━━━━━ TASK INPUT ━━━━━
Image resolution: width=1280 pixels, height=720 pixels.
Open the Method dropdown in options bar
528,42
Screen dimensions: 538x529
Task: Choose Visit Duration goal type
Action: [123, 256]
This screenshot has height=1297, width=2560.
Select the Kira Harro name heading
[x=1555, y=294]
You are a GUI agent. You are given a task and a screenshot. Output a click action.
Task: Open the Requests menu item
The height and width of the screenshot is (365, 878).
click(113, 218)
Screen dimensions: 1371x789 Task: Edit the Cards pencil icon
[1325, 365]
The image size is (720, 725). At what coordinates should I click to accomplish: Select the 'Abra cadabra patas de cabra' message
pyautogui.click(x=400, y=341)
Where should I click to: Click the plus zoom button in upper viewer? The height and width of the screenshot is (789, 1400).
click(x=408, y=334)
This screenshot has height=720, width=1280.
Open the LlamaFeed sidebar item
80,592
━━━━━
### WHAT IS BEING ASKED
The records above are to be given again in full, word for word.

### ANSWER TO THIS TASK
Image resolution: width=1280 pixels, height=720 pixels.
Open the Method dropdown in options bar
528,42
Screen dimensions: 538x529
Task: Choose Visit Duration goal type
Action: [123, 256]
This screenshot has height=1297, width=2560.
Select the Kira Harro name heading
[x=1555, y=294]
You are a GUI agent. You are given a task and a screenshot. Output a click action.
Task: Open the Requests menu item
The height and width of the screenshot is (365, 878).
click(113, 218)
Screen dimensions: 1371x789 Task: Edit the Cards pencil icon
[1325, 365]
The image size is (720, 725). At what coordinates should I click to accomplish: Select the 'Abra cadabra patas de cabra' message
pyautogui.click(x=400, y=341)
Where should I click to: Click the plus zoom button in upper viewer? The height and width of the screenshot is (789, 1400).
click(x=408, y=334)
This screenshot has height=720, width=1280.
Open the LlamaFeed sidebar item
80,592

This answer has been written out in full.